The problem I see is both simple and complex. At its foundation is a desire to simplify everything to a binary decision - black or white, good or bad, heaven or hell. It becomes complicated when you add some theological overlays - the nature and authority of the Bible, the meaning of God, the purpose of Jesus life and death, the relationship between the human soul and the idea of eternity.
Many people find the simplicity of black and white choices highly attractive. To illustrate how easy it is, I myself have begun to wonder whether there is a psychological tendency for humans to fall into two categories: those who see everything as binary options and those who don’t. I think there’s a joke in there somewhere.
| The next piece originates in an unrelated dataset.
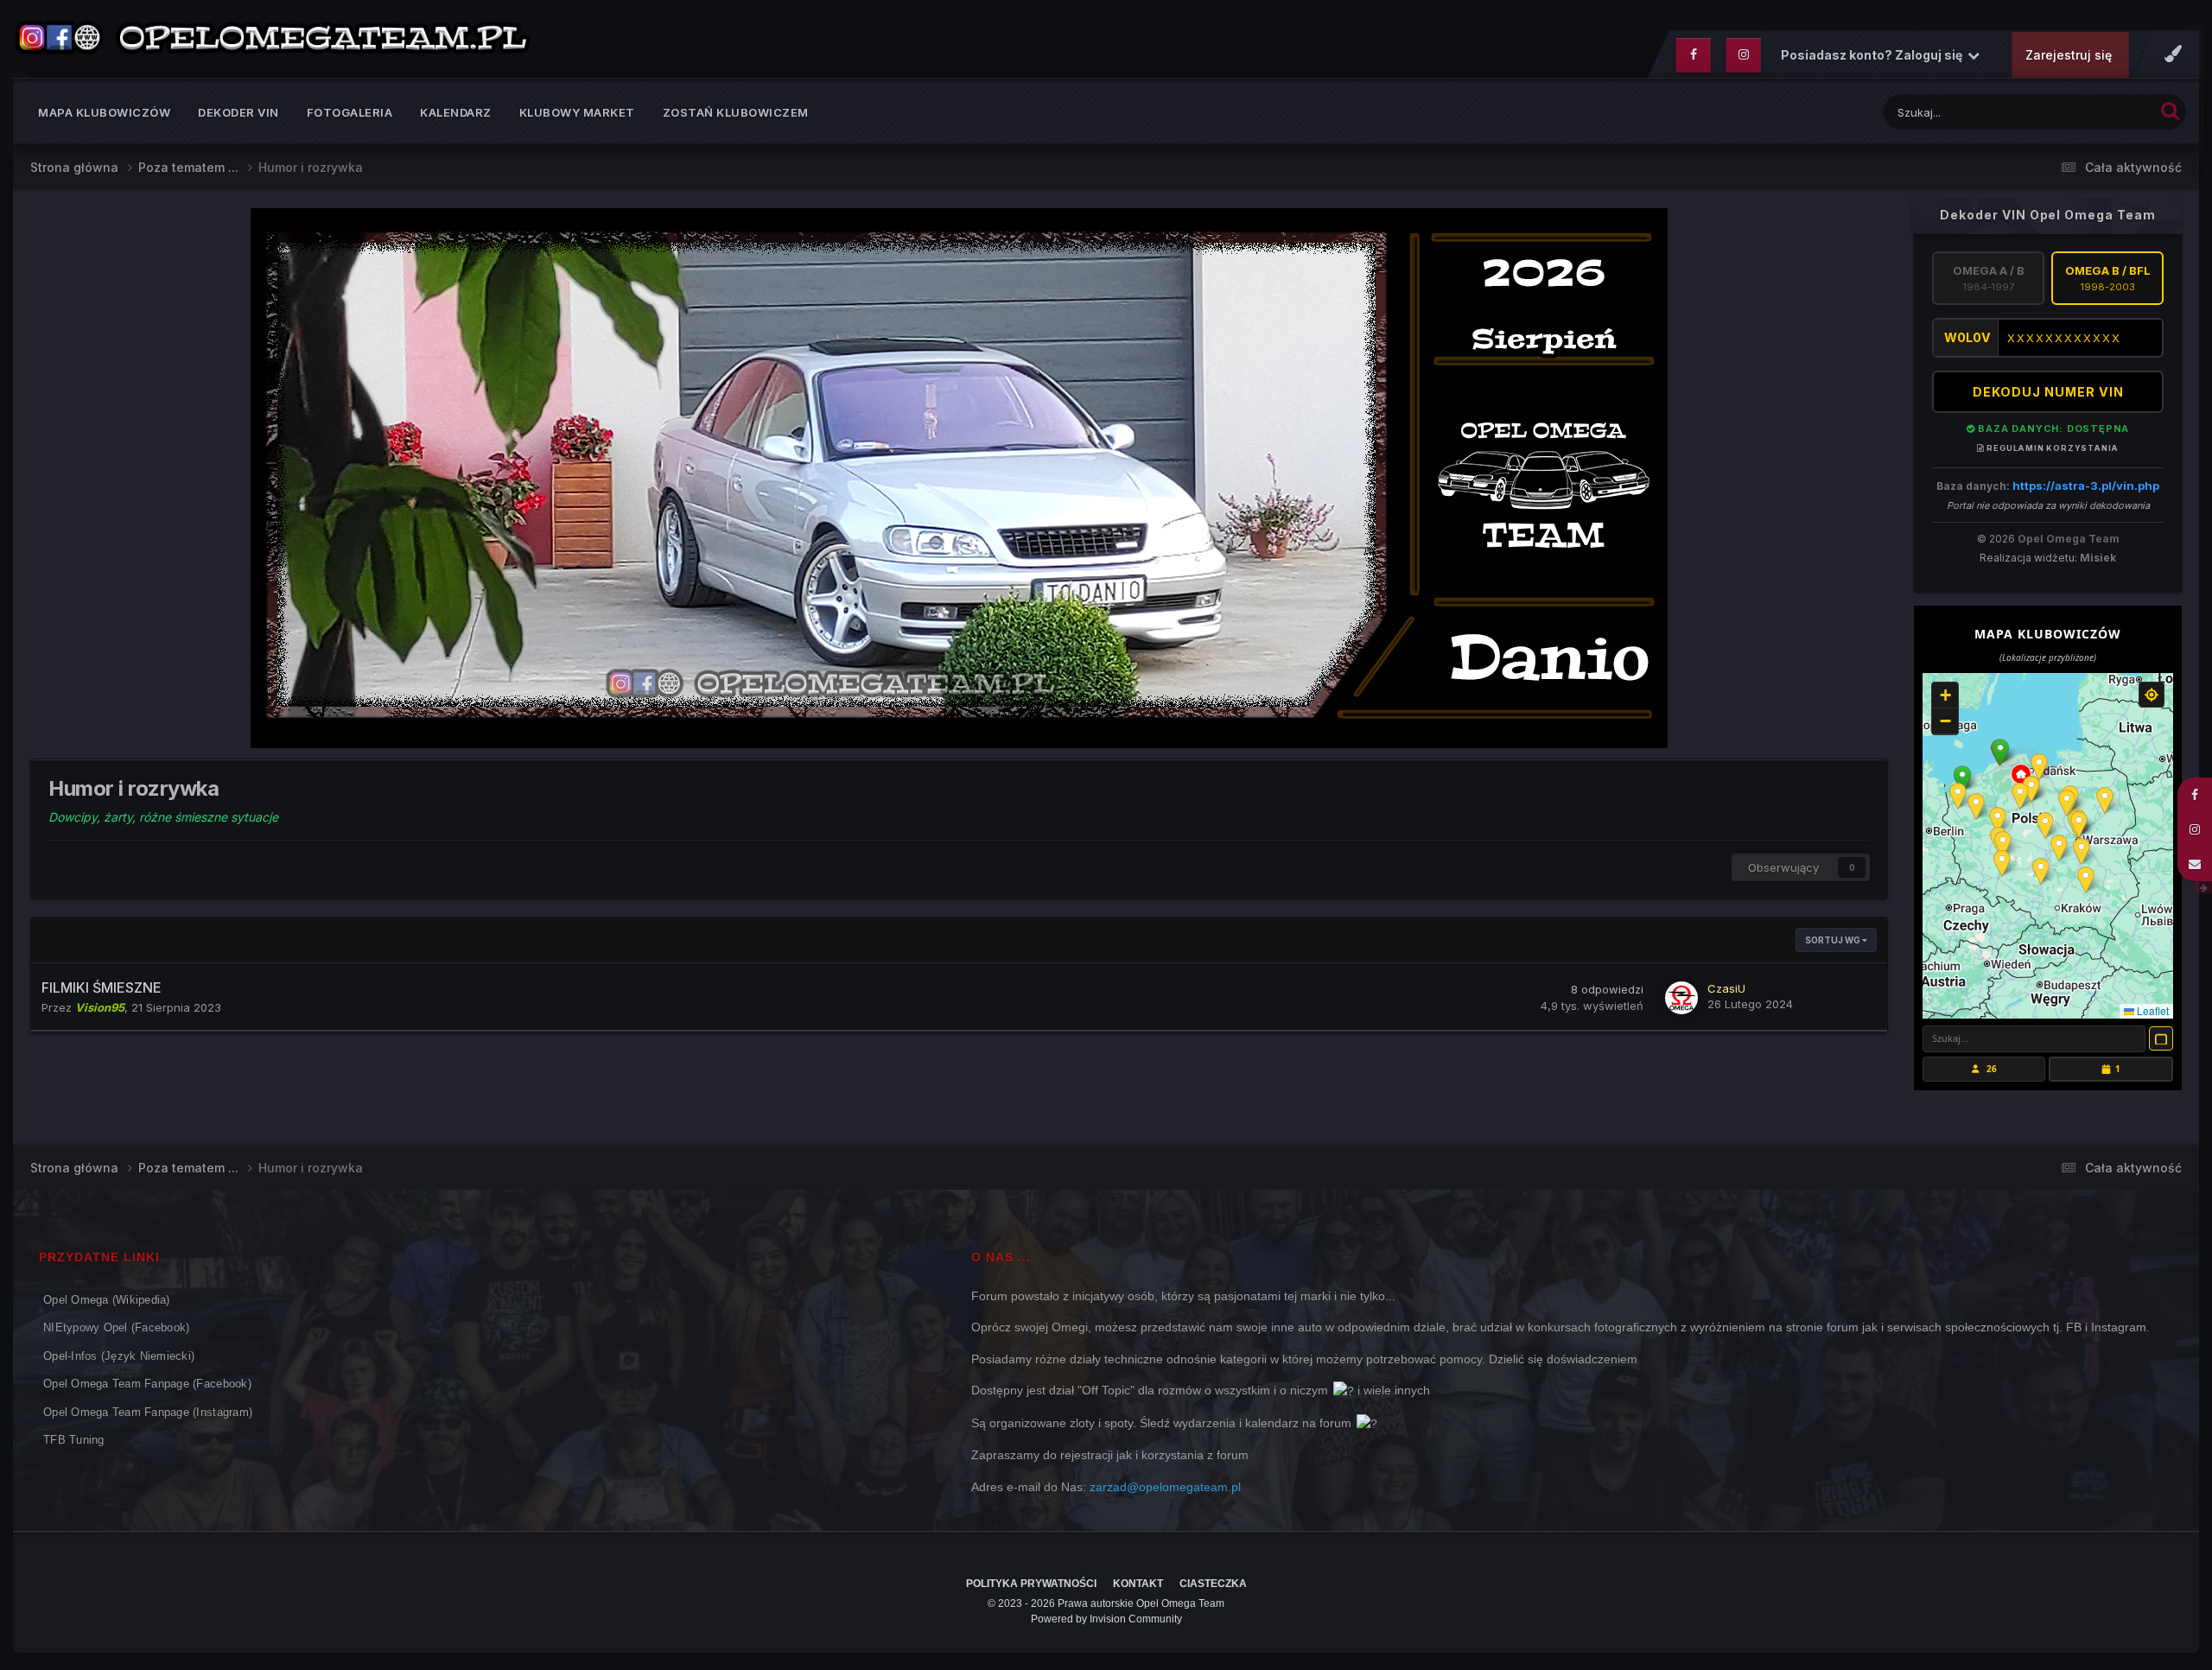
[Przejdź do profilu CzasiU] (1681, 998)
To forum (2107, 111)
I find the reality of life to be a whole lot more grey than black or white. I am pretty sure this is largely because of my involvement in social service delivery, perhaps I have been sucked into the post-modern mindset, or maybe I just have deep trauma from a lifetime as a Collingwood supporter. I think this is why I can’t be a fundamentalist. I tried to be for a while, but it didn’t take - real life got in the way. I couldn’t believe the things I was supposed to believe about the Bible after I’d read it (several times, the whole way through, eventually much of it in Greek and Hebrew). For a while I thought that my apparent dissent would marginalise and isolate me, maybe even make it impossible for me to stay a Christian. However, I soon found (and continue to find) many people who feel as I do. I also have come to understand through an appreciation of Christian history that the noisiest voices are not always the ones in the centre - though they might like you to think that they are.
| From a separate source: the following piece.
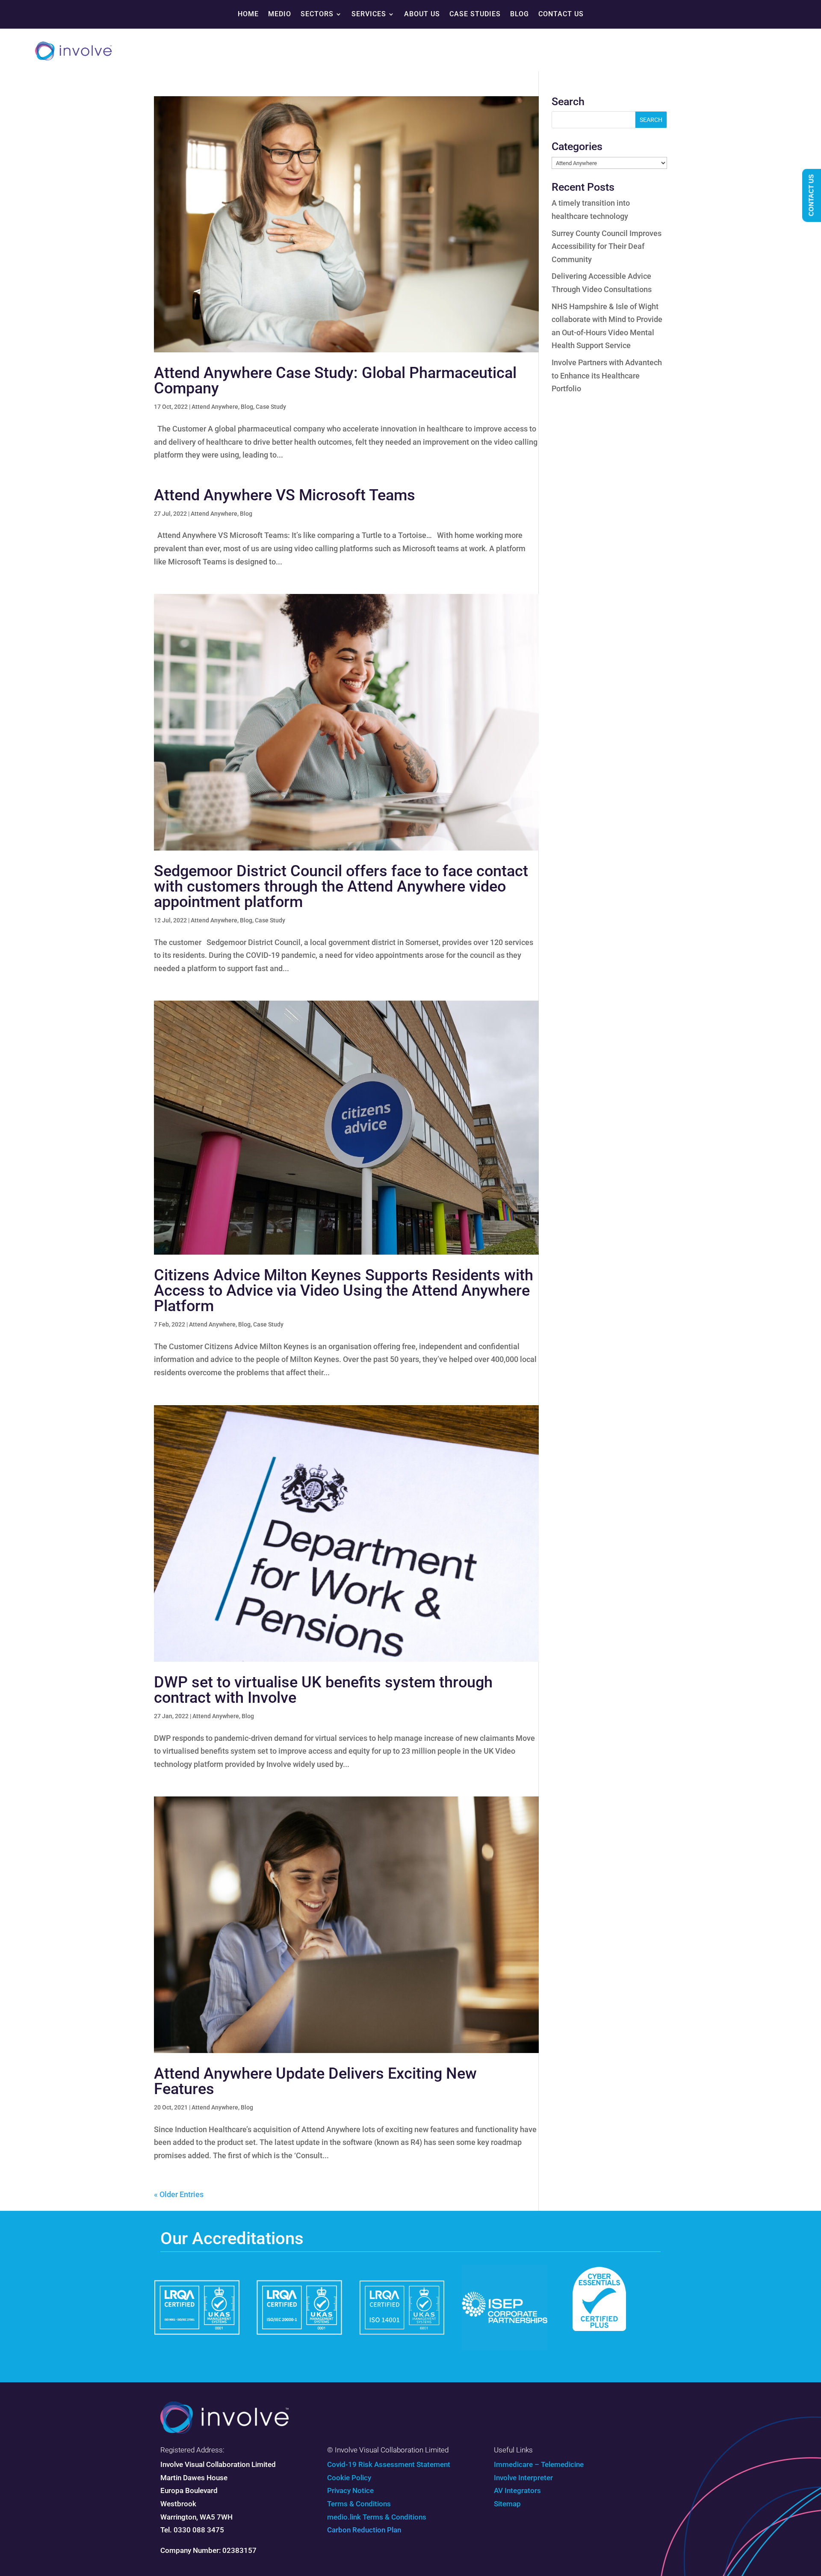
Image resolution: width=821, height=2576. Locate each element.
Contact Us (561, 14)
I believe that many of us are losing, or have lost, the capacity to appreciate the value of metaphor and story as vehicles for communicating truth. We might even say things like ‘that person’s life must be Hell’ without taking seriously how right we might be. Why do we have to be forced into choices between Hell on earth or Hell as the burning fires of eternity; salvation as rescue from an existential predicament or salvation as eternal insurance for the soul; Jesus as a human being or Jesus as the definitive manifestation of the Hebrew God? The denial of these choices is rooted in a recognition of the concrete experiences and expressions of salvation throughout the Bible: the Exodus from Egypt, the return from exile, Jesus’ feeding, healing and reconciling people to themselves, their communities and their God.
I refuse to believe that because I can’t be a fundamentalist therefore I can’t be a Christian and I refuse to be forced into making false choices that don’t reflect my experience of life. I’m also not very good at being quiet when something upsets me… but at least I’m learning to take my time in responding.